In the present study transdermal nitroglycerin patches were used to combine the effectiveness of nitroglycerin as reported in the Yuen study and transdermal patches as noted by Rayman. Our study showed that these patches reduced pain during the pre-washout period. After this washout interval the difference was not significant (maybe due to loss of about one third of the participants mainly because of drug side effects). At the same time most patients experienced some general improvement and well-being. While our study failed to assess different types of pain separately, we reported that patients experience more pain of any type while using the placebo. Moreover, our study revealed that nitroglycerin is more effective in reducing physical pain than improving the mental status of the patients, pointing out the complicated nature of chronic pain and need for multi-aspect treatment of the condition [35].

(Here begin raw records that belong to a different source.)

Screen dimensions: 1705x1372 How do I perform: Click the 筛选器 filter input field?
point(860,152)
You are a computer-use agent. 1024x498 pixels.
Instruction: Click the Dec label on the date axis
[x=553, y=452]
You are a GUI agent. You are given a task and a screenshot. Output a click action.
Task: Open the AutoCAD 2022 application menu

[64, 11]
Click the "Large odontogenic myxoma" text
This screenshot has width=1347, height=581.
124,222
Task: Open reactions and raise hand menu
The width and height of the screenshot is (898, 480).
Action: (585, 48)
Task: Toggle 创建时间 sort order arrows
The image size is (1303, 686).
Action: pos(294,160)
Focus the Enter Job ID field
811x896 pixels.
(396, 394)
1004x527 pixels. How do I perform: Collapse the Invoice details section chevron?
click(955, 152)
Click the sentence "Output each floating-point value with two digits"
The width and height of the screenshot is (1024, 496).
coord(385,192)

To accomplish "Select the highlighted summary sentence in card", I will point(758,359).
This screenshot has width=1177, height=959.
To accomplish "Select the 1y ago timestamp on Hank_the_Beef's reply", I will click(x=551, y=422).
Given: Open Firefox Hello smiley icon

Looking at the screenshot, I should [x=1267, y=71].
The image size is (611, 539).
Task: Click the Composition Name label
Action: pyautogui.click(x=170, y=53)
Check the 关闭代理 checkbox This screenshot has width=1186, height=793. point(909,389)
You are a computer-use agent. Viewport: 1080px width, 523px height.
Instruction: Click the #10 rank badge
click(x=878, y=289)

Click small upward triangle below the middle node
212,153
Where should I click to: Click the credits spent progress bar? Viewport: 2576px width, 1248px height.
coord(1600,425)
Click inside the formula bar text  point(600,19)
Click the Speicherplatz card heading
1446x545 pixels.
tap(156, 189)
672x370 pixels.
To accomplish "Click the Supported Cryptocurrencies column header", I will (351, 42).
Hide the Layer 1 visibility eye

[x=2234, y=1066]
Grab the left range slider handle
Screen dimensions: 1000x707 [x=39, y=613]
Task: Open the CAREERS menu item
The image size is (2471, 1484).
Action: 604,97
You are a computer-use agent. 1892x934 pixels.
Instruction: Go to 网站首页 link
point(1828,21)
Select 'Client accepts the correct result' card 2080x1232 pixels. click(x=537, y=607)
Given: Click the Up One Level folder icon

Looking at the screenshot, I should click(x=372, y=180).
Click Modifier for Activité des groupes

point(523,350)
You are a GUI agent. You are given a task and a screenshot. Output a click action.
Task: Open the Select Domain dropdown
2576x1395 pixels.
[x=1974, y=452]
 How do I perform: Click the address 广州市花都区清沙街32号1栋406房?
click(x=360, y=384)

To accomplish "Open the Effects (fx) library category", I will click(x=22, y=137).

The main limitation to the use of these plasters is the high rate of side effects experienced by the consumers, a condition which made a large number of our subjects leave the study and may overestimate the obtained results. This is also in line with the result of previous studies which have reported headache in 52 % of nitroglycerin users.

Conclusions

It could be concluded that nitroglycerin plasters can effectively help alleviate pain in patients with diabetic neuropathy. Further studies with larger patient numbers are required to confirm the findings of this study, and determine whether the effects are sustained. Moreover considering the promising results of this study, the effect of these plasters on diabetes status is an issue of concern and needs to be studied in the future.